Miscellaneous material for your mid-week reading.

- Andrew Jackson reviews Thomas Piketty's Capital in the 21st Century, while Paul Mason offers a useful summary. And David Atkins applies its most important lesson in response to some typical right-wing spin prioritizing assets over incomes:
(I)nstead of doing something about radical inequality, the new neoliberal answer is to give the 44% of Americans living paycheck to paycheck more savings vehicles and incentives to stash away money to pay for those increasingly impossibly high mortgage and tuition costs.

As the inequality problem becomes more and more severe and as Piketty's arguments gain increasing influence, look for all the neoliberal asset addicts to make ever more preposterous arguments to defend incentivizing boosting assets over boosting wages.

It's all they know, and doing anything else would turn their worlds inside-out and hurt all their very asset-heavy bank accounts.
- Meanwhile, David Dayen calls out the financial sector's attempt to start up another mortgage securitization scheme comparable to the one which caused the 2008 economic meltdown - this time taking all the profits for themselves while enjoying a direct government bailout mechanism.

- Josh Eidelson discusses how the U.S.' laws are set up to squelch any effort to organize workers - with ineffective protection for organization to address wages and working conditions, and none whatsoever for any other type of activity.

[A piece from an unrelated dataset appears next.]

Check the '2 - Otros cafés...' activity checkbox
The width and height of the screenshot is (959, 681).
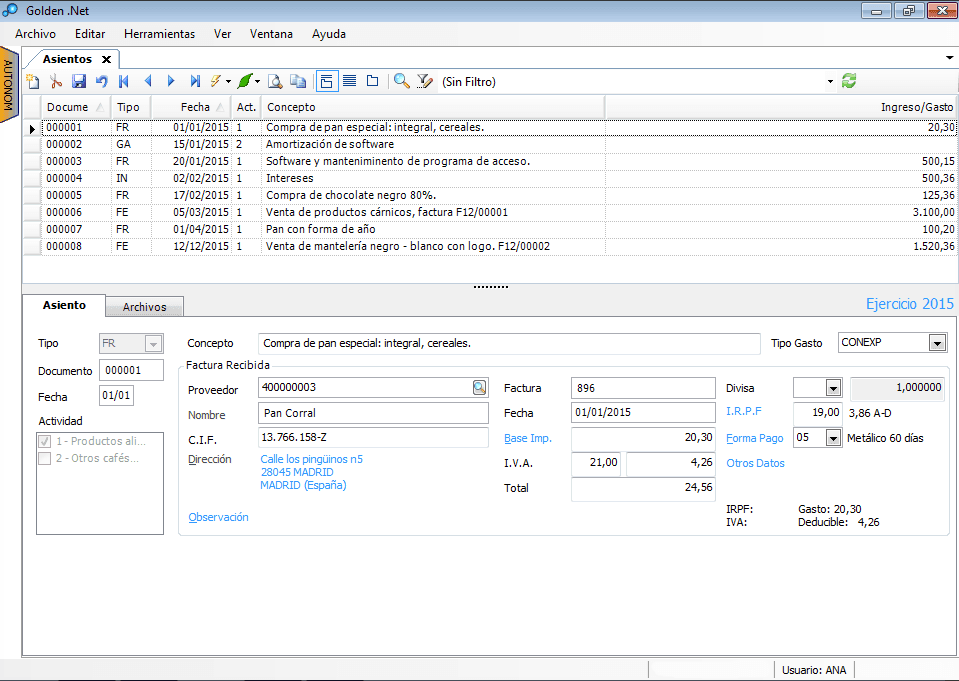(44, 459)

But Marc Ames discusses how corporate collusion to drive down wages is all too often met with no significant consequences - with Silicon Valley serving as the latest example.

- Paul McLeod reports on the stunning number of requests for Canadians' personal information from telecoms, and I'm not sure which is more appalling: the 1,194,000 requests made annually, or the fact that such indiscriminate requests are being granted the majority of the time (with 785,000 individuals' information disclosed). And the CP follows up to point out that even those numbers only scratch the surface of what's being disclosed behind the scenes.

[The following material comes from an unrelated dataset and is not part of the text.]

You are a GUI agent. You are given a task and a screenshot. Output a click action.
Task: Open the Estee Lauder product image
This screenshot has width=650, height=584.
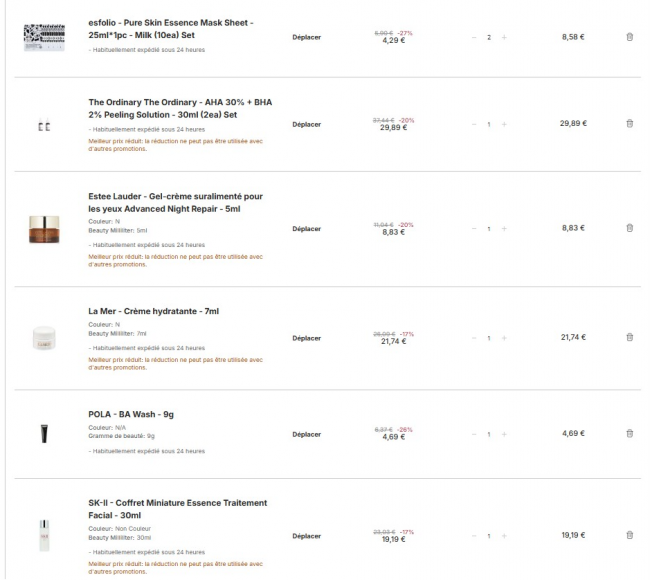point(44,228)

- Finally, Jim Stanford writes that the Cons' grudging movement to address the abuse of temporary foreign workers may have arisen out of a fault line within their party:
For sure, evidence had been mounting for years that the program was out of control. Migrant employment rose 140 per cent between 2005 and 2012. One in every five net new paid jobs created in Canada between 2007 and 2012 was filled by a migrant worker – a startling reliance on what was supposed to be a “last resort” program. Even the business-friendly C.D. Howe Institute confirmed that the program has pushed up unemployment, including in Alberta.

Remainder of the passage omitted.